I looked through the slides here from a talk Emmelyn Wang undertook (with a Mr. Christopher Ward) on how documentation certainly provides a return on a company's investment and is moreover crucial to the financial health of an enterprise. I wasn't actually at the talk when it was held in Oregon so of course I'm just getting the gist, but the gist is:
- Documentation that has integrity, accessibility, and searchability is key. It serves as the go-to crutch for many processes and in its absence or weakness such processes will have dysfunction and businesses will suffer for it. Think of a call center's staff and how it does its job. Or, think of the scenes from "Love and Other Drugs" wherein Jake Gyllenhaal, as a Pfizer rep in training, tries to recite his talking points on Zoloft that he has to retain before a match at his fingertips burns him. Where does the information he needs to do his job come from?
- Pilot programs in the name of understanding what a process is and how the parties involved fit into it are a good way to start building that documentation which your gut tells you are lacking.
- Documentation is needed for presales.
- Documentation is needed post sales. It will empower your helpdesk, allowing the helpdesk to be... helpful, and hence increase customer loyalty. The slide deck has metrics on how many customers leave companies due to bad customer service experiences and how more than half of the time they are leaving for a competitor. The average business looses half of its customers every five years, but the average business should also be trying to do something about this problem. Improving customer retention is a good money-making strategy. It can cost up to five times more to gain a new customer than to merely keep one from leaving. Empower your own to stem the bleeding!
- Documentation is needed for contacts. A searchable CRM is a must have.
- At the end of the slide deck there is some data on our modern problem of a talent drought in IT. The good news is that if you were to make a pie chart of all of the tech jobs that American companies can't fill that there is a sizable piece of pie which can be populated by data analysts which does not demand an ability to write code.
I am convinced that Emmelyn is right!
The bad news is that I see a geek culture that struggles with documentation. There is a trend in favor of logging errors and also having good commentary when checking into source control, but there is also a trend towards writing readable code in lieu of having code comments, and, in an Agile process, there isn't going to be the upfront documentation of the Waterfall process. The latter two "negatives" are arguably not negatives at all, but, with regards to Agile, retrospective notes are largely the only documentation. It doesn't make sense to type up copy on what your application does when that wasn't defined upfront and is subject to change as development is underway. You could argue that someone should roll documentation on an application when it is "finished," but this doesn't happen in my experience.

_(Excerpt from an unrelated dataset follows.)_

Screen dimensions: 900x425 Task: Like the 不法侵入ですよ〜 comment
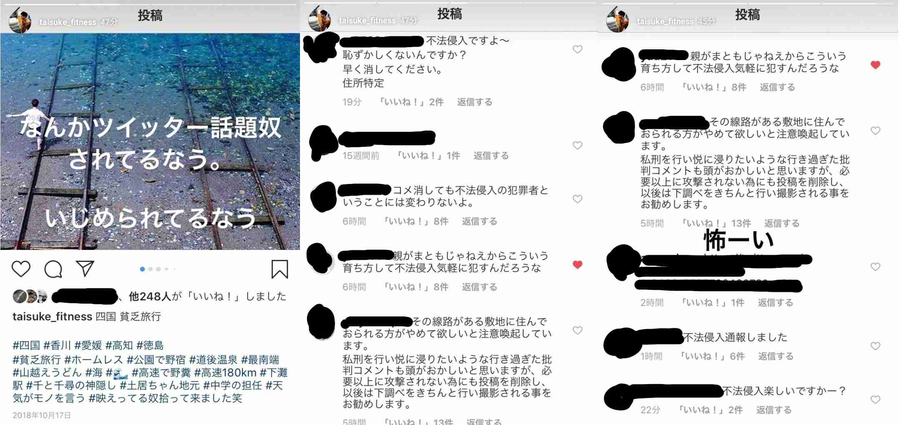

At Veterans Affairs, I was put in charge of retiring a server running MSSQL2000 databases in the name of a bigger push to get away from MSSQL2000. Some databases had not been used in forever and could be dropped. Others had to be migrated to MSSQL2008. Largely, the only way to figure out what was what and what application something corresponded to was to speak to various people in the building I was working in. Little was documented.
I then became part of the problem myself. I rolled a bunch of documentation, but when I realized that my whole job was of documentation and playing with Excel and Outlook all day long, I found another job and got out of there. Again, I see a geek culture that struggles with documentation.
What are some potential solutions? Hire the right ratio of business analysts to developers? What will the analysts do during an Agile process? I'd love to hear any feedback!
Fun Fact: Emmelyn Wang is the only human being ever to work at both Headspring and Dovetail.
Addendum: Since writing this blog posting I thought of the stories that drive an Agile process. I suppose at development's end a holistic view of an application could be put together from the stories themselves as the sum of the stories executed upon would add up to what an application does. I've never yet seen what happens at the "end" of an Agile project.